Extracted data entries
● ● ● ● ● ● ●
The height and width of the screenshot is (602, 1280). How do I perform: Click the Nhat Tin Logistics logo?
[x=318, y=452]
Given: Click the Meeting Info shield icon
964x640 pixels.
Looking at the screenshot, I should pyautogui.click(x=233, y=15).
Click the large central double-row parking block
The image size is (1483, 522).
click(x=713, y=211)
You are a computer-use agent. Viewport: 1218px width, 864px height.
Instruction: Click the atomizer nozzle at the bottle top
● ● ● ● ● ● ●
TASK PROMPT.
Starting from the line with "Click the large" and ending with the final line of the data, quote every line exactly, both ends included.

TASK ANSWER.
Click the large central double-row parking block
The image size is (1483, 522).
click(x=713, y=211)
You are a computer-use agent. Viewport: 1218px width, 864px height.
Instruction: Click the atomizer nozzle at the bottle top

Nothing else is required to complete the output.